### Records for this task
========

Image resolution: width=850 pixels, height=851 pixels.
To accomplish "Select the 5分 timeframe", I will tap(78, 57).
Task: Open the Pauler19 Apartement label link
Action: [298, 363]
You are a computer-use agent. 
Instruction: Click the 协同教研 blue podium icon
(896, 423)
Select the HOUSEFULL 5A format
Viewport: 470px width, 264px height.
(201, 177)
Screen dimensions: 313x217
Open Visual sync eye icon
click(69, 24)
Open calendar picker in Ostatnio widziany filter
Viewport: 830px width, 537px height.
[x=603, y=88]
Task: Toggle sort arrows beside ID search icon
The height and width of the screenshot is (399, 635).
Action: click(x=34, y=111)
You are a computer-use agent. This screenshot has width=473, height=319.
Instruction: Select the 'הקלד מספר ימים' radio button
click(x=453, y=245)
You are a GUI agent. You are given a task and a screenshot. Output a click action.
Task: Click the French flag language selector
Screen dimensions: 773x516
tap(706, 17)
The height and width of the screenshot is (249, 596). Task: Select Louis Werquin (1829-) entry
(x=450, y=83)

========

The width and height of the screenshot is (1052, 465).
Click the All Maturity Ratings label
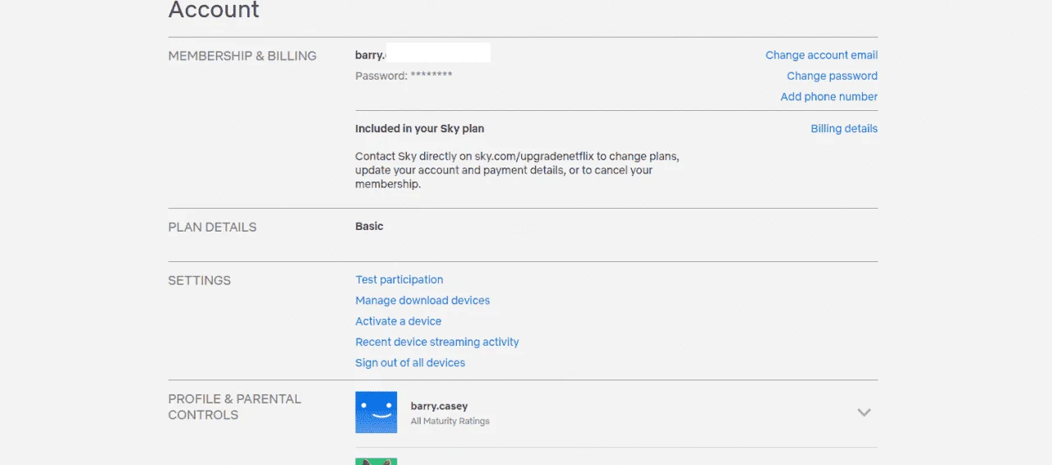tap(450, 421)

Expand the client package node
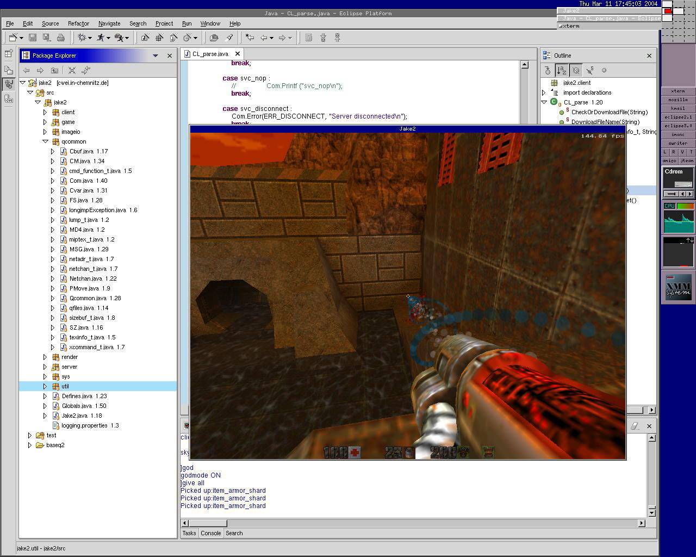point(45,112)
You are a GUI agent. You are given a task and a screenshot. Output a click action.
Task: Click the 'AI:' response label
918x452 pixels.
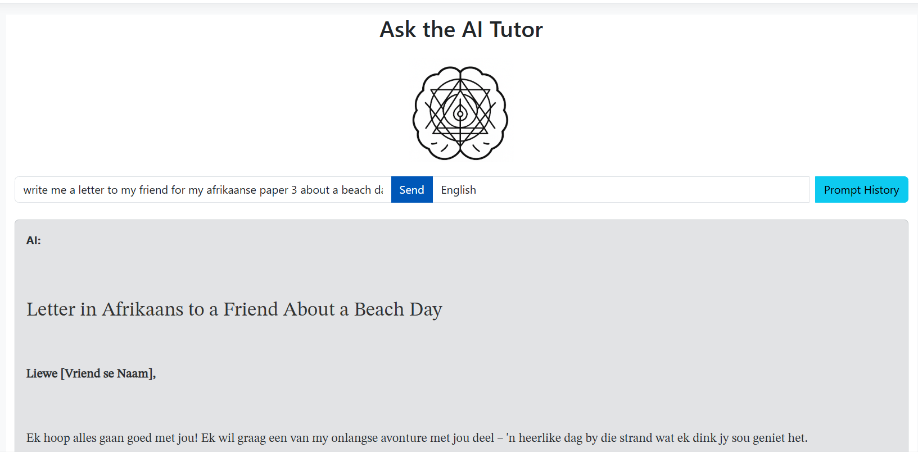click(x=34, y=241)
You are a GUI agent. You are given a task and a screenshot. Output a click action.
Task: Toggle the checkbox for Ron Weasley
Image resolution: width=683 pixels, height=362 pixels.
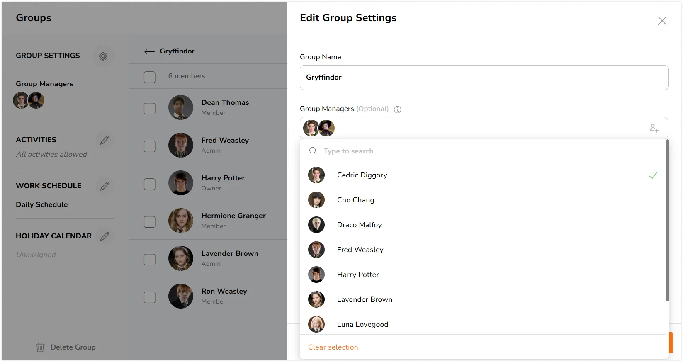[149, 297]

========

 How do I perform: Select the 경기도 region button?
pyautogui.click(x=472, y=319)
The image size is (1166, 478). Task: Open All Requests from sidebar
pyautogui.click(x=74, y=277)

========

### Aim of the exercise
Within the listing above, extract exactly the lines from the line with "Image resolution: width=850" to the line with "Task: Toggle sort", the two named lines included, and no others.

### Your solution
Image resolution: width=850 pixels, height=851 pixels.
To accomplish "Select the 5分 timeframe", I will tap(78, 57).
Task: Open the Pauler19 Apartement label link
Action: [298, 363]
You are a computer-use agent. 
Instruction: Click the 协同教研 blue podium icon
(896, 423)
Select the HOUSEFULL 5A format
Viewport: 470px width, 264px height.
(201, 177)
Screen dimensions: 313x217
Open Visual sync eye icon
click(69, 24)
Open calendar picker in Ostatnio widziany filter
Viewport: 830px width, 537px height.
[x=603, y=88]
Task: Toggle sort arrows beside ID search icon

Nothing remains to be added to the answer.